Luxury real estate, political donations, investments, and magazine covers. A year ago, that was the life of Sam Bankman-Fried, Assistant U.S. Attorney

Luxury real estate, political donations, investments, and magazine covers. A year ago, that was the life of Sam Bankman-Fried, Assistant U.S. Attorney Thane Rehn remarked during the opening statements of the world’s most famous crypto trial.

“All of it was built on lies,” Rehn continued, claiming that the co-founder of Alameda Research and FTX “lied to the world” to get richer and increase influence by lobbying in Washington, D.C. Rehn’s statement apparently affected even Bankman-Fried’s defense counsel, who responded with a lukewarm remark. His attorney, Mark Cohen, portrayed his client as an entrepreneur who made mistakes during times of accelerated growth. “There was no theft,” he told jurors.

At the gallery, among journalists and attorneys, were Joseph Bankman and Barbara Fried, parents of the defendant. While Joseph occasionally smiled over the last few days, Barbara stared at her son in courtroom for hours.

This week, four witnesses testified in the trial at the United States District Court in Manhattan. The list includes a French trader, an investor in FTX, alongside Adam Yedidia and Gary Wang, former close friends of Bankman-Fried.

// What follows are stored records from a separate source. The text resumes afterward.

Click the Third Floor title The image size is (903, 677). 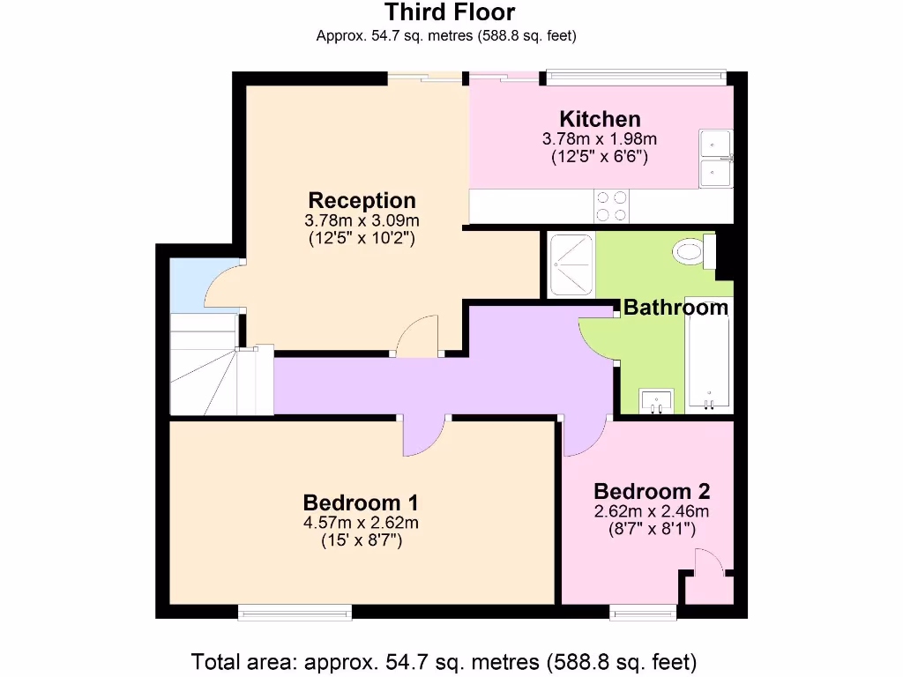pyautogui.click(x=450, y=12)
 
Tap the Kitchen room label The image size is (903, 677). pyautogui.click(x=600, y=119)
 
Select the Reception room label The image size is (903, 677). pyautogui.click(x=362, y=200)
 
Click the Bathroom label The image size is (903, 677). pyautogui.click(x=676, y=308)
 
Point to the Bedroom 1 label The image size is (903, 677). pyautogui.click(x=361, y=502)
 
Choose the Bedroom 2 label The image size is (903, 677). pyautogui.click(x=652, y=491)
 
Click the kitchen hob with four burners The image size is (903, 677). pyautogui.click(x=612, y=206)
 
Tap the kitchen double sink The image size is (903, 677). pyautogui.click(x=717, y=159)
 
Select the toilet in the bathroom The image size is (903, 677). pyautogui.click(x=691, y=251)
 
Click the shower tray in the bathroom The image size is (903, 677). pyautogui.click(x=571, y=264)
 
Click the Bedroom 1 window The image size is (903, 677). pyautogui.click(x=295, y=610)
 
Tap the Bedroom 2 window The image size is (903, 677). pyautogui.click(x=644, y=610)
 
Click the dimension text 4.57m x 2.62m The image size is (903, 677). pyautogui.click(x=361, y=523)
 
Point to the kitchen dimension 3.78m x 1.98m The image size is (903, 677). pyautogui.click(x=600, y=139)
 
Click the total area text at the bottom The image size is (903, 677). pyautogui.click(x=444, y=660)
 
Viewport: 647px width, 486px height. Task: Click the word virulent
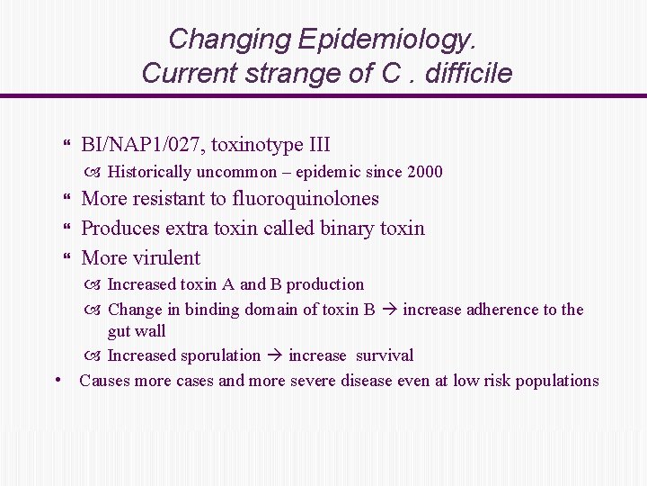point(166,258)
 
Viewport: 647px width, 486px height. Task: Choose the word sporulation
point(222,356)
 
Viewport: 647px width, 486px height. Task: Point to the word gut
point(120,332)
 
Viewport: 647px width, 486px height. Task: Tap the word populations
point(554,381)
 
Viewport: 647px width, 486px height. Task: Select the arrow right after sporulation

Sam Bankman-Fried trial highlights were covered by Cointelegraph on the ground.

Marc Julliard

The prosecutor’s first witness to the jury was a cocoa trader from Paris, currently living in London. Marc Julliard was one of the victims of the FTX debacle in November 2022. Juilliard told jurors he had four Bitcoins on FTX, worth nearly $100,000 at the time. He recalled feeling anxious after trying to withdraw funds without receiving a return.

On FTX, he never traded futures. The Bitcoin stake was a substantial part of Julliard’s savings. Prosecutors used his testimony to illustrate how customers who trusted funds with FTX had been harmed since last year’s events.

Bankman-Fried’s defense tried to downplay prosecutors’ arguments, saying that the trader was a licensed professional in London who did not make decisions based on celebrity endorsements. Cohen noted that there was nothing wrong with hiring Tom Brady to run an ad for FTX.

Scenes from outside Sam Bankman-Fried’s trial location in New York. Source: Ana Paula Pereira/Cointelegraph

Adam Yedidia

Adam Yedidia and Bankman-Fried became friends at the Massachusetts Institute of Technology (MIT). Before joining FTX as a developer in January 2021, Yedidia briefly worked at Alameda in 2017 as an intern. He was also one of the residents in FTX’s $35 million luxury property in the Bahamas. 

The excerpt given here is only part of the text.